わたくしどもは人の霊魂を器として、武器を為し、常世との鎹(かすがい)が、狭間にいる貴方がたなので御座います。ただ、これから、お上の言及も厳しくなりましょう。お上の神々は、大神さまに悪感情を持って居られる方も多いですから」
春と言っても、夕方近くなるとグッと気温が冷え込み、暖かい飲み物でも頂こうと下に降りた。時計を確認すると、夕食の手伝いには少し早い時間。キッチンには大黒さんの姿はなかった。ホッとした事に罪悪感を覚えつつ、ケトルをコンロに掛けて、冷蔵庫の中を物色し、スツールに座ってお湯が沸くのを待つ。
電気も付けずに影に隠れて、膝を抱えて一刻一刻過ぎる時を怯え待つ事が私にできる事らしい。黒に侵食され闇を待つ。
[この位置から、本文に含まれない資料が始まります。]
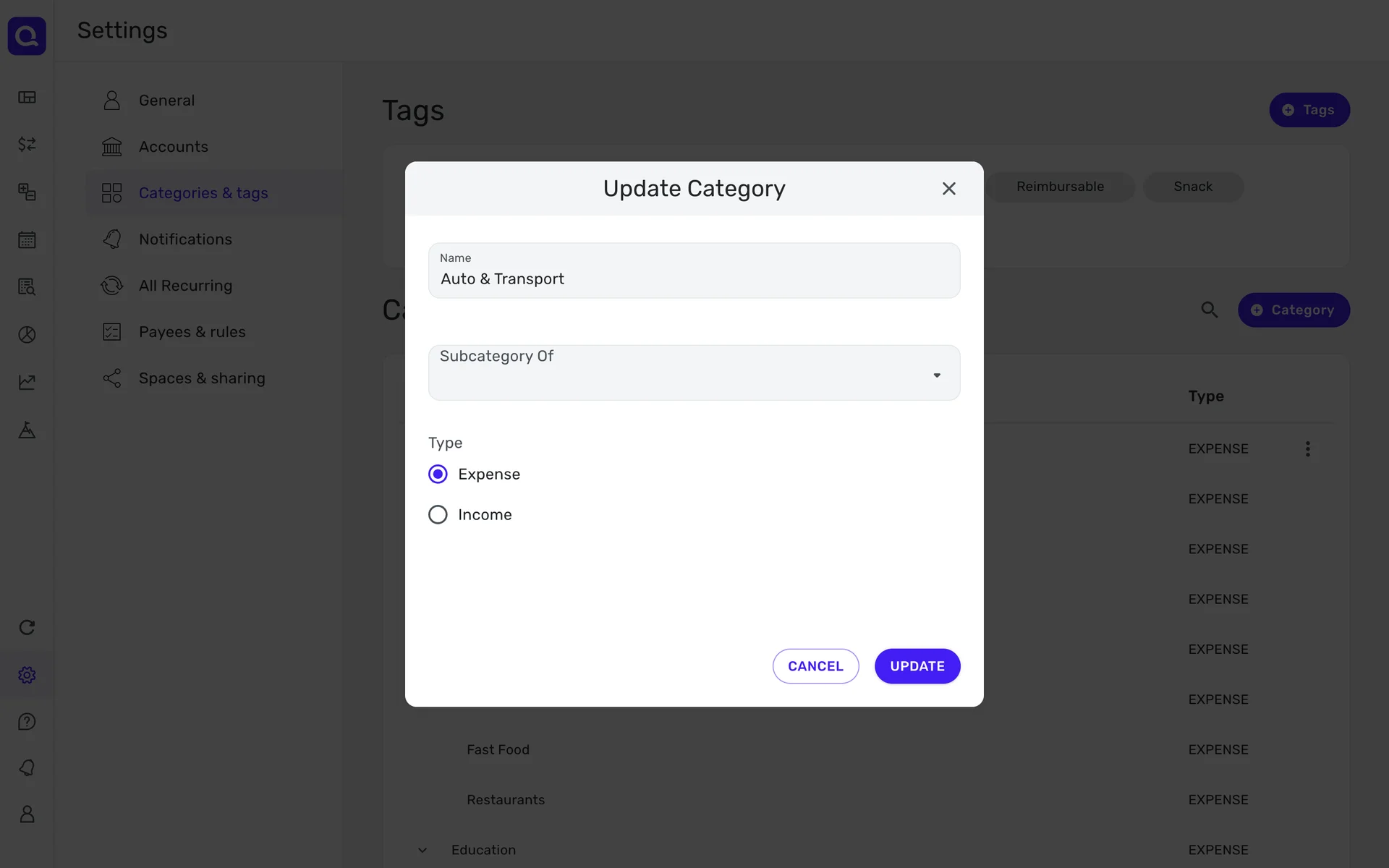Open the Accounts settings section
Viewport: 1389px width, 868px height.
173,147
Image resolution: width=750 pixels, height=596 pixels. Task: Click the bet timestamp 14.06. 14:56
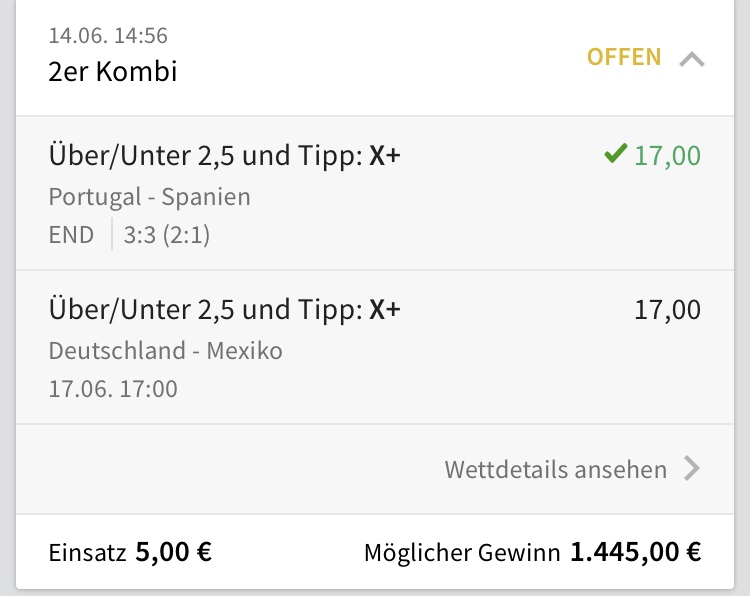click(x=108, y=36)
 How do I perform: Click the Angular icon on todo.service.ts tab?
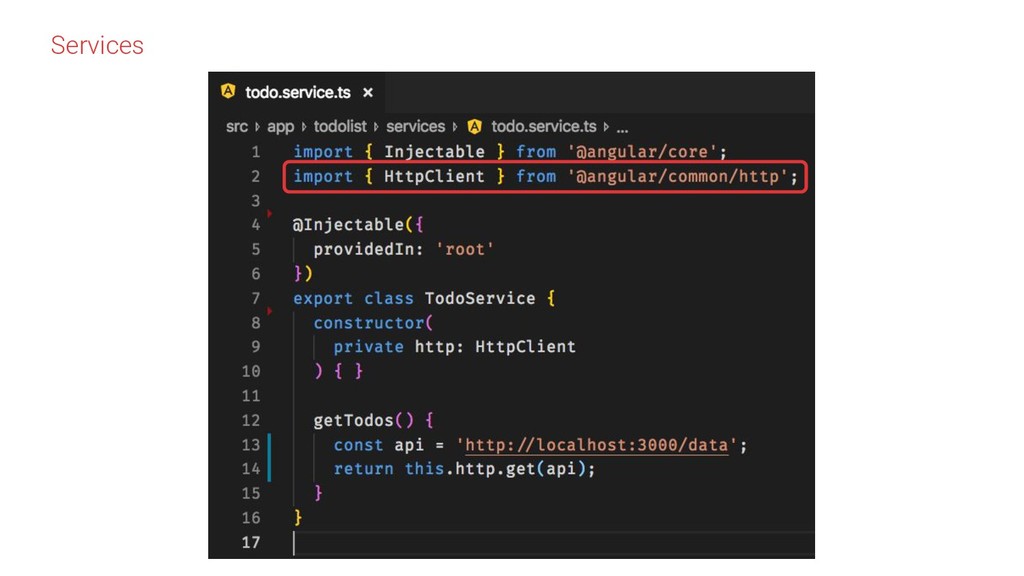[228, 91]
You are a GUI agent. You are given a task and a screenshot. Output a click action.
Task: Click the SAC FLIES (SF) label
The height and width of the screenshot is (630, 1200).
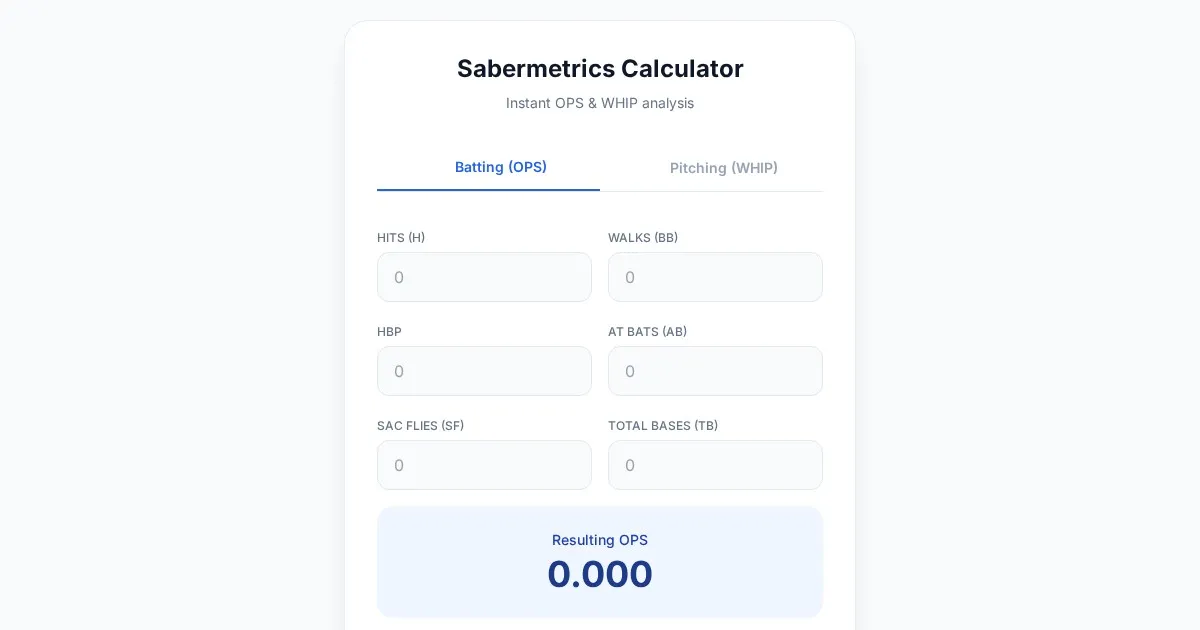[420, 426]
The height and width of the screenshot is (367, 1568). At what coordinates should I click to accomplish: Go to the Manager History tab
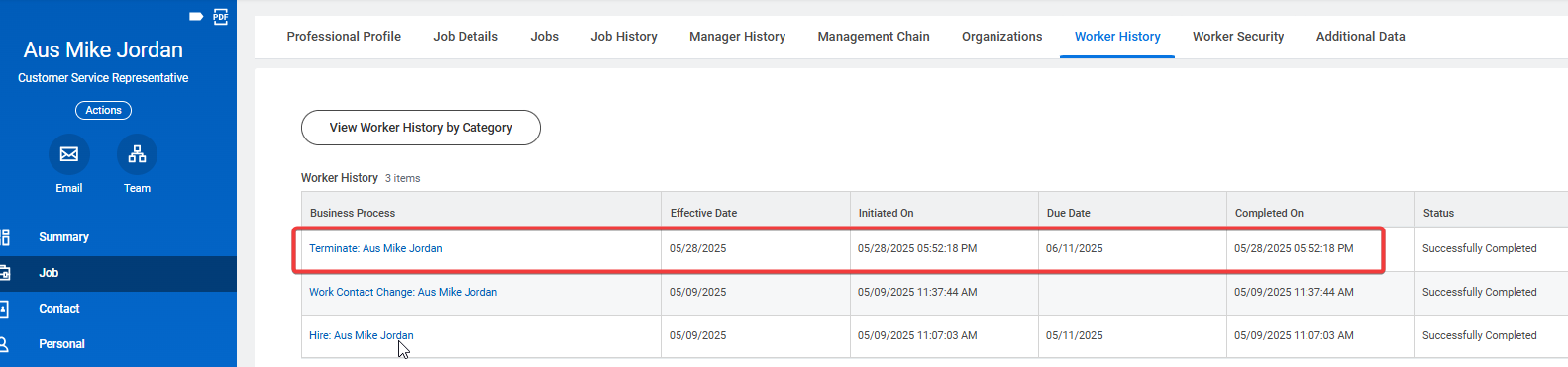tap(737, 37)
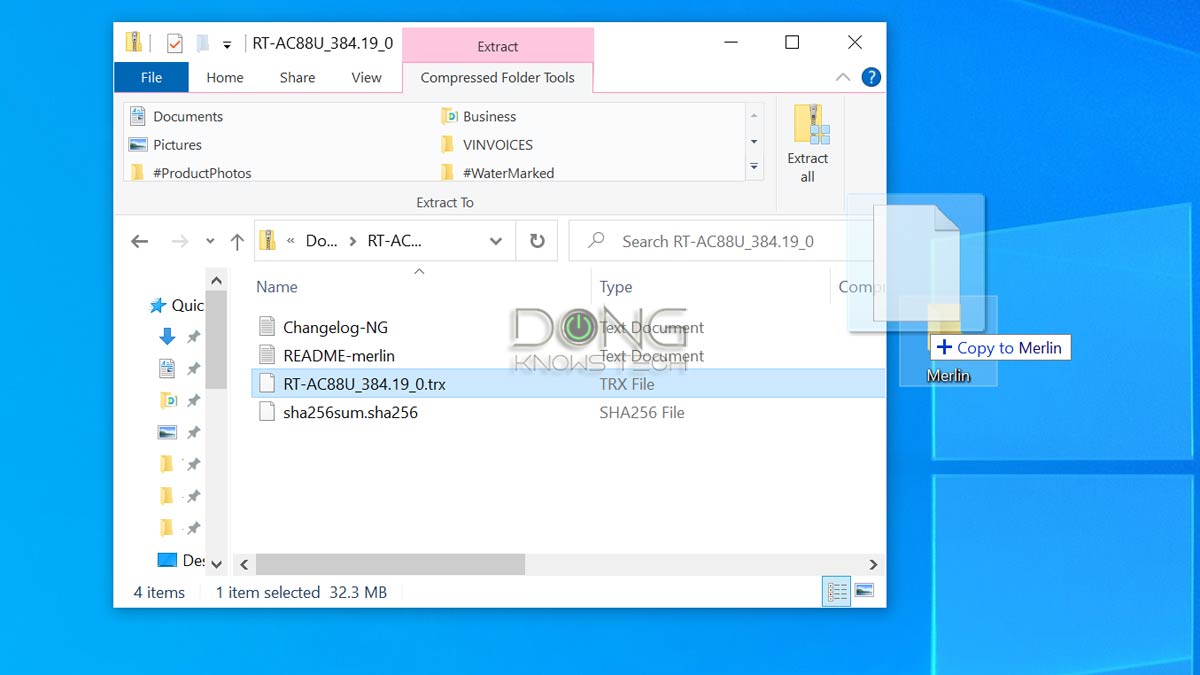Click the horizontal scrollbar in file list
The height and width of the screenshot is (675, 1200).
[390, 564]
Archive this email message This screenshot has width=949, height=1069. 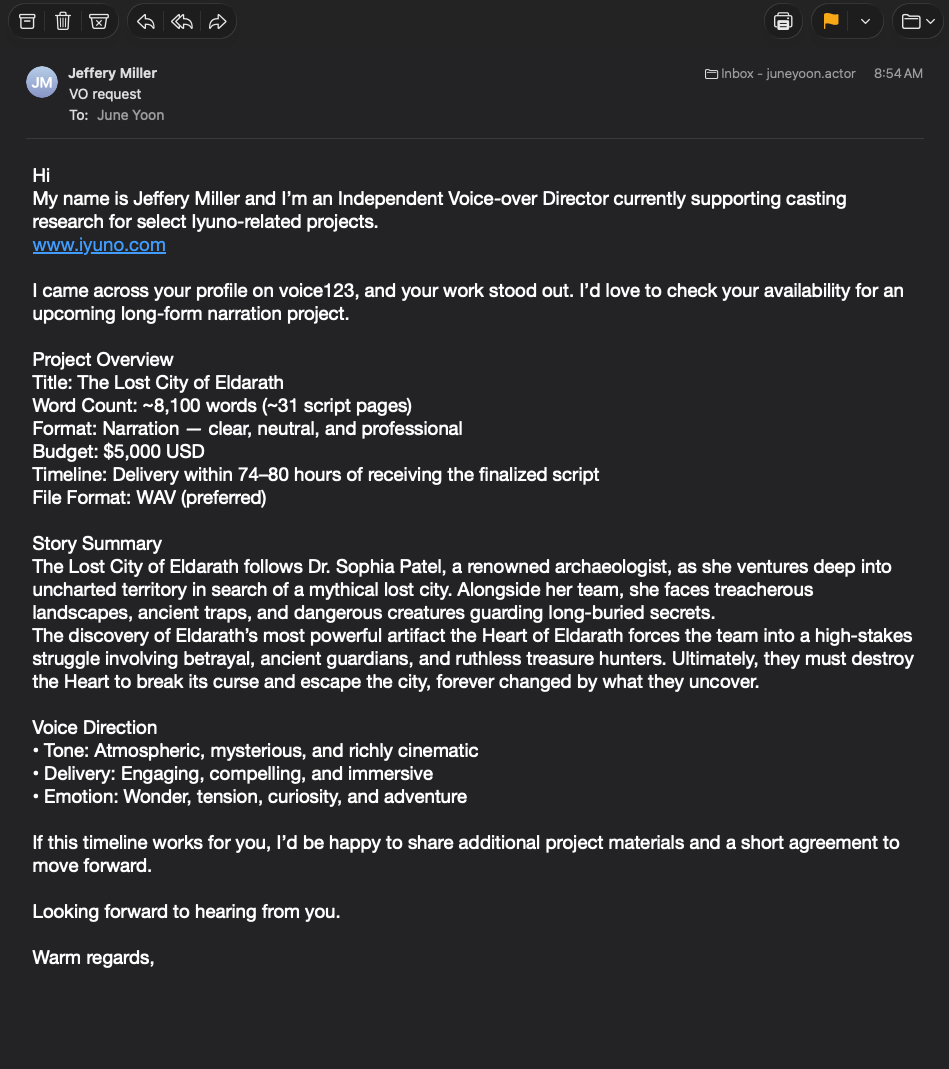click(27, 21)
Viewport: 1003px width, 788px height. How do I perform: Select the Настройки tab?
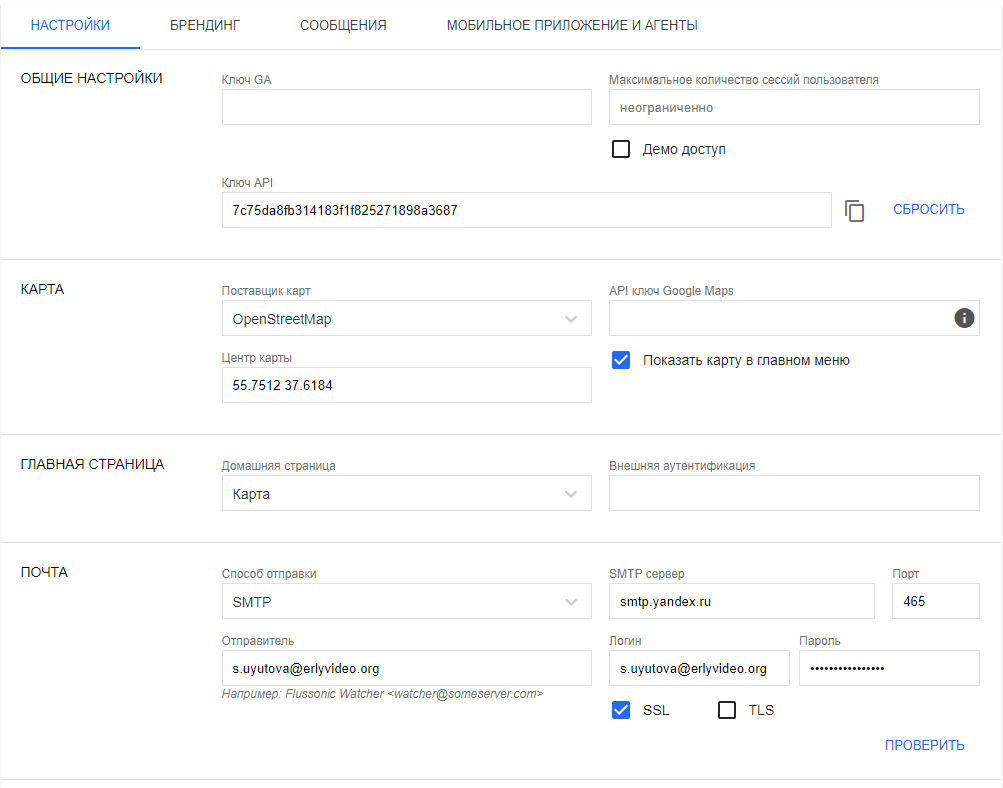click(x=70, y=25)
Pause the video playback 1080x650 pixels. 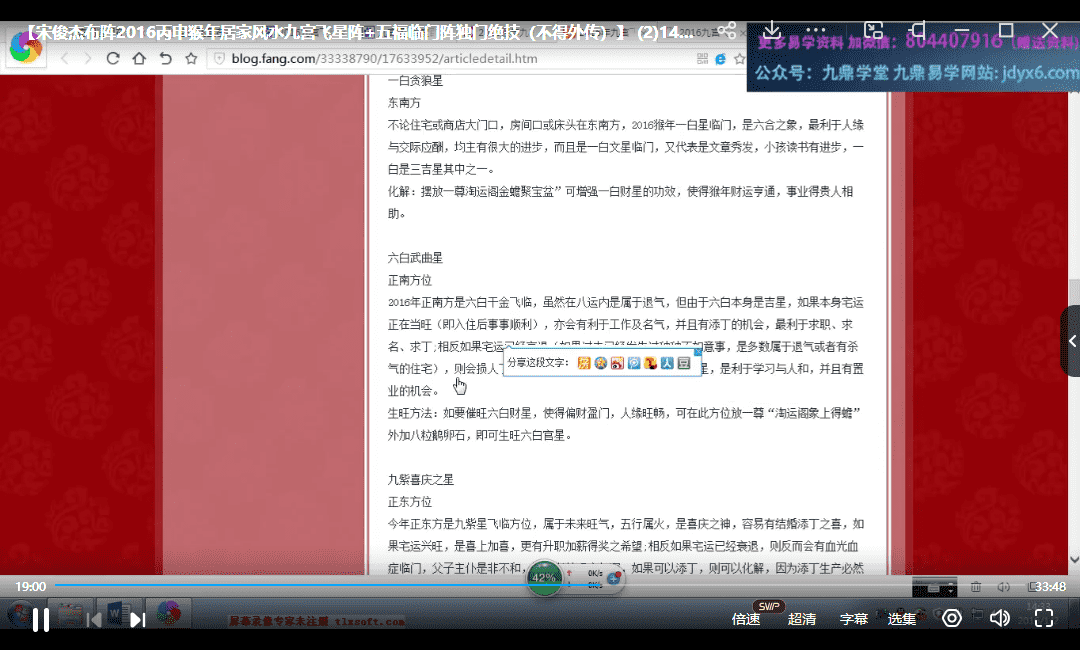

パチン、という軽快な音がして、ピリピリと光が瞬いた後、辺りが明るくなって、顔をあげる。入ってきたのは相変わらず黒いジャージの、今日はちょっと汚れている、夜卜さんだ。今日のお勤めを終えたらしい夜卜さんが留守だった家主たちより先に勝手口をくぐった。
相方の雪音くんは表の店の方に用があったらしく、離れの方からシャッターを閉める音。

「なんだ、一凛か、驚かすなよ!」

のしのしと疲労感を発散しながら歩いてきた夜卜さんは、やっと隅にうずくまる私に気が付いてきゃあとおおよそ男らしくない悲鳴で飛び上がった。
湧いていた筈のケトルは火が消えていた。夜卜さんを素通りして水をつぎ足し、火をつけ直す。夜卜さんはふんふんと鼻唄を歌いながら、上の棚に手を伸ばして私の用意を手伝う。

「アイツは?」

夜卜さんのいう私に暗示するあいつとはヒルコさんのこと。
「今、お出かけ中です」
夜卜さんは世話話として話を振ったようだが、ヒルコさんがいないと聞くと少し驚いたようだった。
「ふうん、珍しいな、ここんところずっと引っ付いてなかったか?うっとうしいぐらい、なあ。
‥‥‥‥まあ、いいけどさ」
何か私に深刻な雰囲気を感じ取って、空気を読んで夜卜さんは言及するのをやめた。